アストラルパーティー〜幽幻探偵社活動記録〜
濱野乱
第1話 因縁のふたり
鎌倉は、源頼朝が幕府を開いた始まりの地。今では古刹の多い歴史ある街として知られる。
悩み多き者も、そうでない者も導かれるようにここにやって来る。
眉間に皺を寄せ、座禅に打ち込むこの男もその一人。年は二十代前半、顎に力を入れ苦悶している。疲れた顔をしているが、武士のように精悍で眉目秀麗、スーツの下には鍛え上げられた筋肉が潜んでいる。
彼の体の緊張は、寺の静寂を破るのに十分だ。
黒衣の住職は雑念を見逃さなかった。ぴしっ! と、彼の厚い肩に鋭い一撃が加わる。住職は一端彼から離れ、隣の人物の背後に立つ。
小柄な体にフード付きのスタジアムジャンパー、デニムをはいている。あぐらをかいた素足の指が、赤子のようにつやつやしていた。
頭がふらふらと動いて、今にも倒れそうなのが気になる。
打ち込めるものなら、打ち込んでこい。そう言っているも同然だった。
わざわざ座禅で眠るとは、あまりに無謀、野放図。和尚はやや力を込め、その背中を打った。
静寂に轟く雷のような一撃を食っても、頭のゆらめきは止まらない。むしろメトロノームのように振り幅が大きくなっている。
「ぬううん!」
和尚は自身の白い髭に手をやり、一度クールダウンするが、無意味に終わる。顔に血管が浮かび上がり、腕に力が籠もった。
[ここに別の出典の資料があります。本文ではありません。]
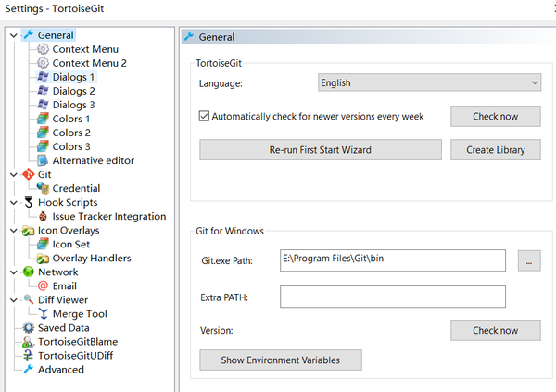Collapse the Icon Overlays tree node
The image size is (556, 392).
pos(12,230)
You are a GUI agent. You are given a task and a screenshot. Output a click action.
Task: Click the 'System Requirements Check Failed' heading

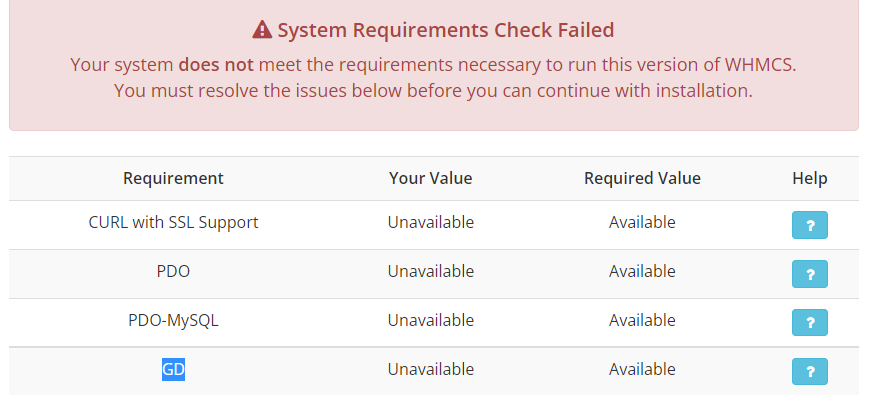pos(445,30)
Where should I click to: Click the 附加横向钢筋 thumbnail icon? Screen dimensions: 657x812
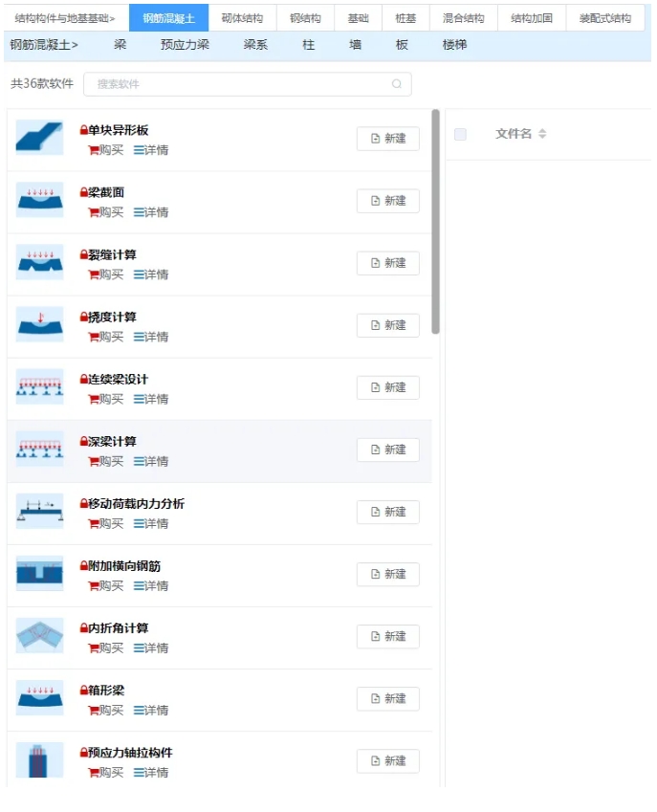tap(39, 574)
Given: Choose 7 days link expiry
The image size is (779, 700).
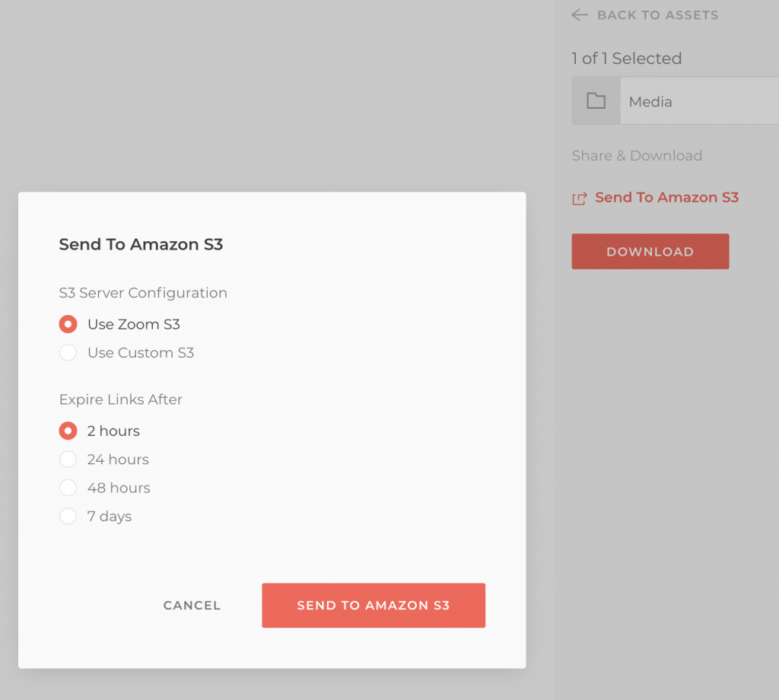Looking at the screenshot, I should coord(68,516).
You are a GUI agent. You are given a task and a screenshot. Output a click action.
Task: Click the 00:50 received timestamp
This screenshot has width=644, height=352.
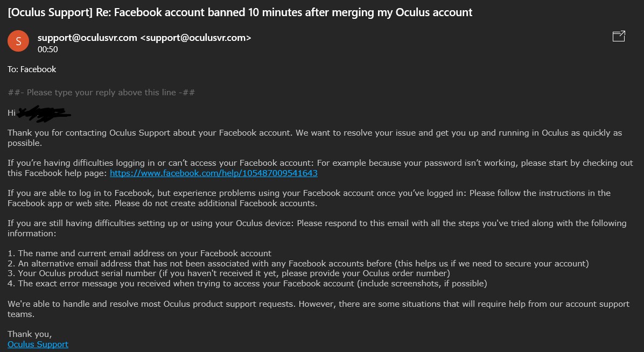point(47,50)
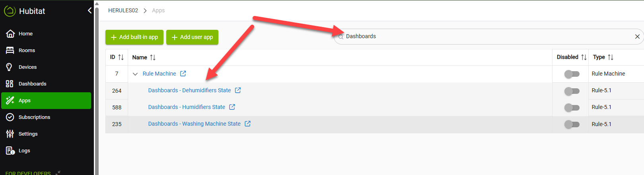
Task: Toggle disabled switch for Rule Machine
Action: [572, 74]
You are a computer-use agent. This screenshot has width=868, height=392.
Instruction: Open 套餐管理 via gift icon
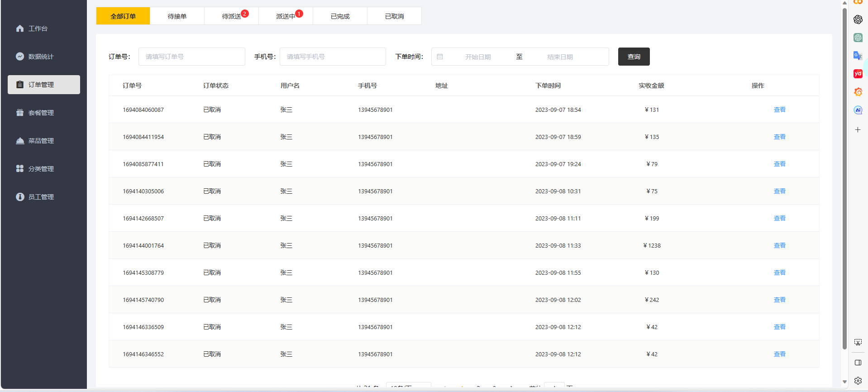pyautogui.click(x=20, y=113)
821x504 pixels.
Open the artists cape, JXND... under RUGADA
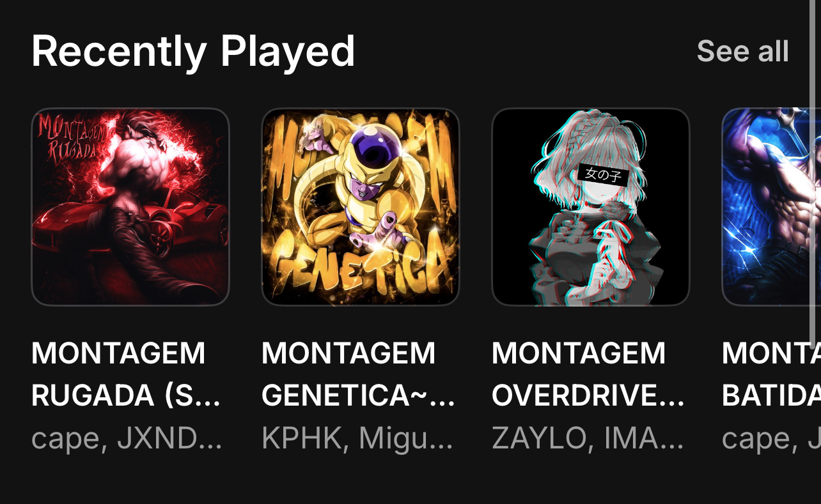[127, 439]
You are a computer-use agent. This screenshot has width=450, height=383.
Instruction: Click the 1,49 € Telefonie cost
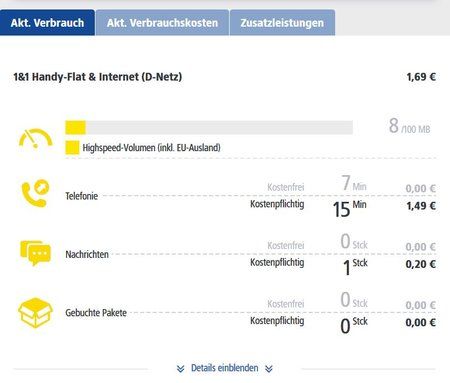click(421, 206)
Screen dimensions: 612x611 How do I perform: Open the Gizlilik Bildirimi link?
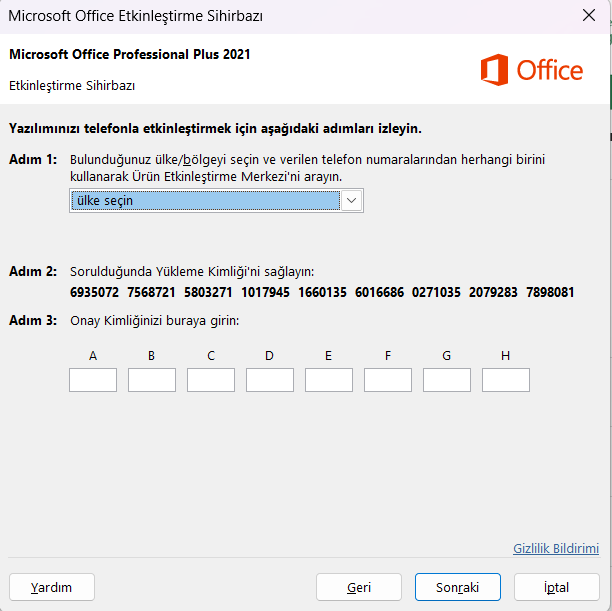[x=556, y=549]
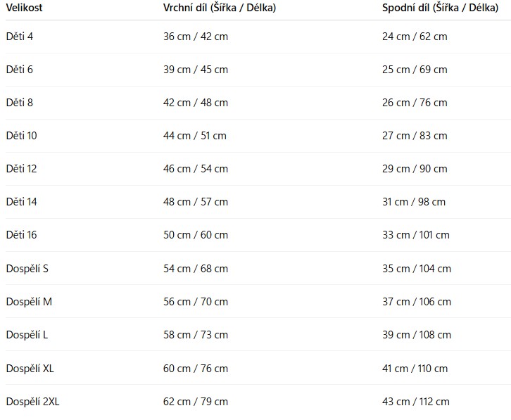The width and height of the screenshot is (511, 420).
Task: Click the 43 cm / 112 cm cell
Action: point(416,402)
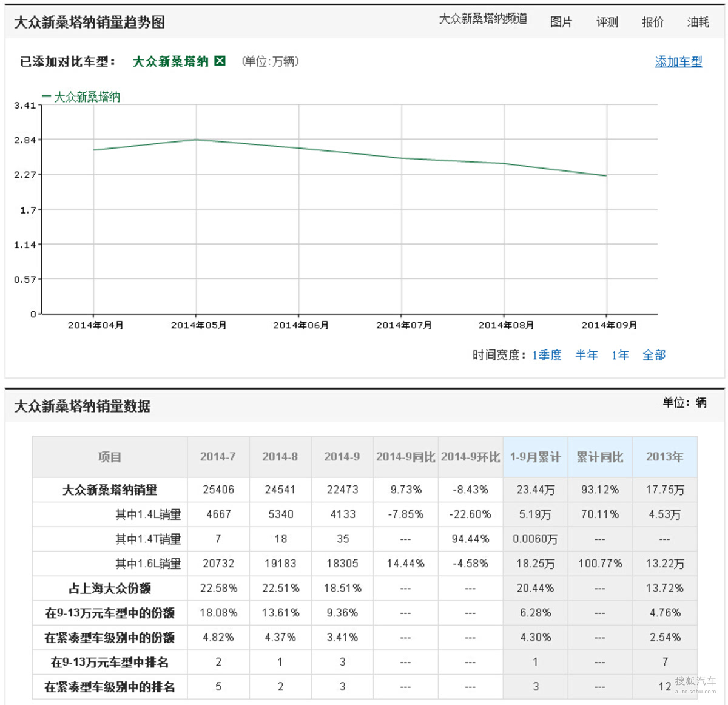Click the 搜狐汽车 watermark logo
Viewport: 728px width, 705px height.
[695, 684]
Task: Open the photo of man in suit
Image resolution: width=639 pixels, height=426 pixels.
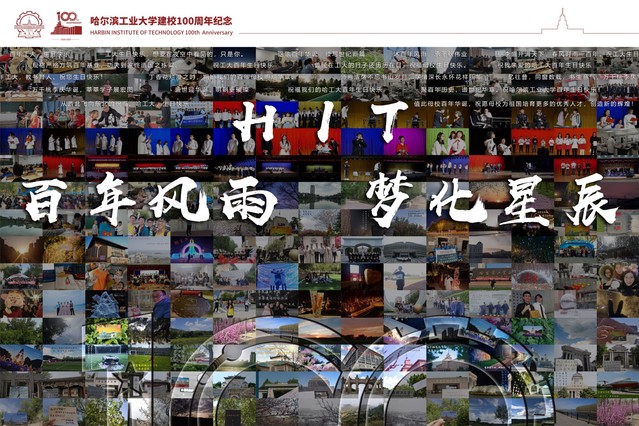Action: click(x=527, y=304)
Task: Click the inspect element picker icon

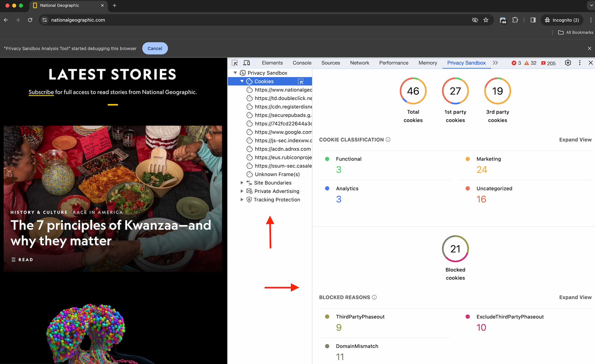Action: [x=235, y=63]
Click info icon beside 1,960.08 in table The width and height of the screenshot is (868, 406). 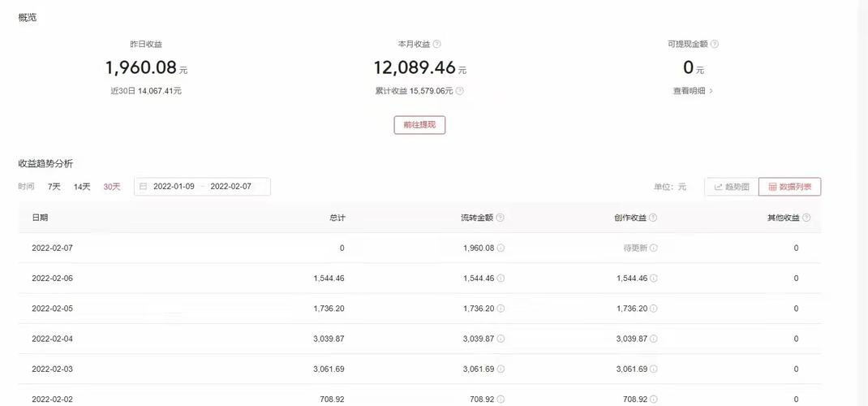click(x=501, y=248)
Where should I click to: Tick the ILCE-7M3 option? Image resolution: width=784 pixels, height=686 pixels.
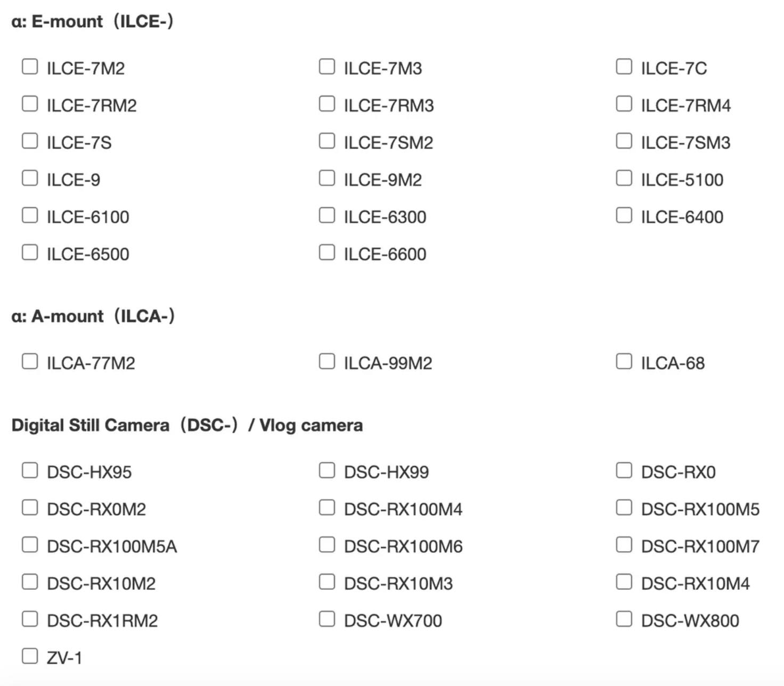pyautogui.click(x=327, y=67)
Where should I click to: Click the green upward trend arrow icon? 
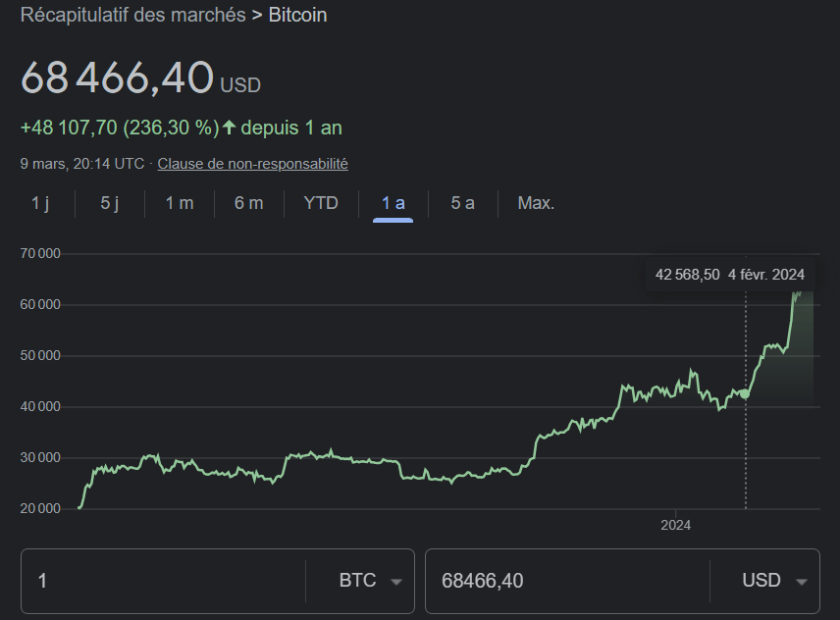[230, 128]
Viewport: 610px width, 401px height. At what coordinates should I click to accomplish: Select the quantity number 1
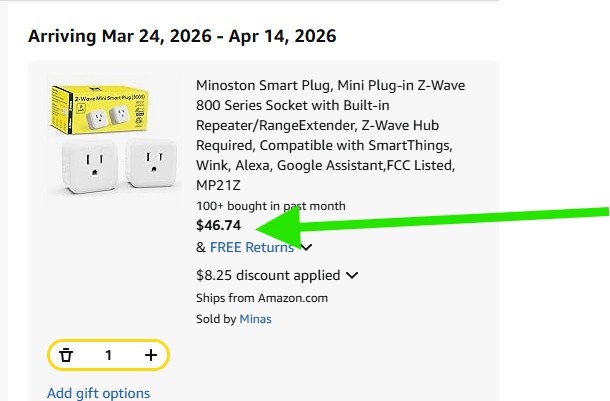[x=108, y=355]

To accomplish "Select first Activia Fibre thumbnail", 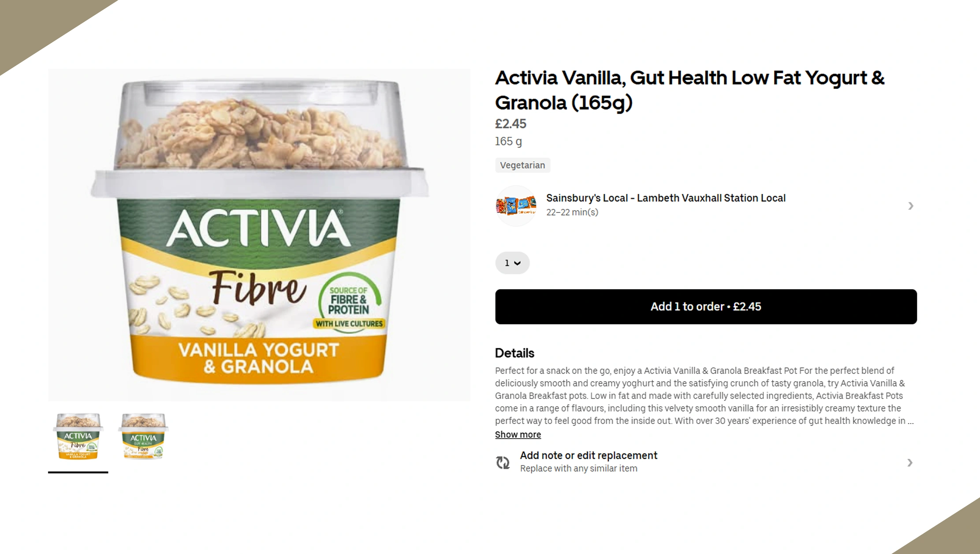I will [x=78, y=437].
放たれたのは、もはや修練とはいえない鬼のような連撃。それでもぶれない体幹に、和尚の心が先に折れた。
「これが……、解脱の境地……、仏道に帰依して五十年、ようやく御仏に出会えたか」
「いえ、ただ寝てるだけです、こいつ」
スーツの男が、メトロノームの動きを力づくで止める。
「おい、つぐみ! 起きろ」
強引に頭を掴まれ、さすがの仏も涅槃から戻る。栗色のうち向きショートヘアー、ふてくされた顔の少年が口を開く。
「なんだ、頼雅。飯の時間か」
「飯ならさっき食ったろ。頼むから俺に恥をかかせないでくれ」
「かー、団子一串で飯とはかたはら痛い。腹が減っては戦はできぬ。体力温存じゃあ。儂はここで寝る。けちったお前がぜーんぶわるいんじゃあ」
こてっと、菩提樹のブッダのように寝ころんだ。
スーツの男は耳まで真っ赤になり、住職に頭を下げた。
「ほんっとうに申し訳ありません!」
「いや、先に感情的になった方が負けだよ。それを教えてくれたと考えようじゃないか、頼雅君」
頼雅は恩師の温情に感謝した。高校時代、荒れていた彼を更正させたのは、住職だった。その信頼に泥を塗るつぐみに、頼雅の腹の虫は収まらない。
つぐみは畳でごろごろしながら、尻をかいている。と思いきや、急に起きあがった。鼻を鳴らしながら、本堂を飛び出す。
「おい……、つぐみ、どこへ」
頼雅はつぐみの後を追った。渡り廊下から、屋根に跳躍するつぐみの後ろ姿がわずかに見えた。
「はあ……、めんどくせえ!」
悪態ついても、目を離すわけにはいかない。つぐみとは因縁があるのだから。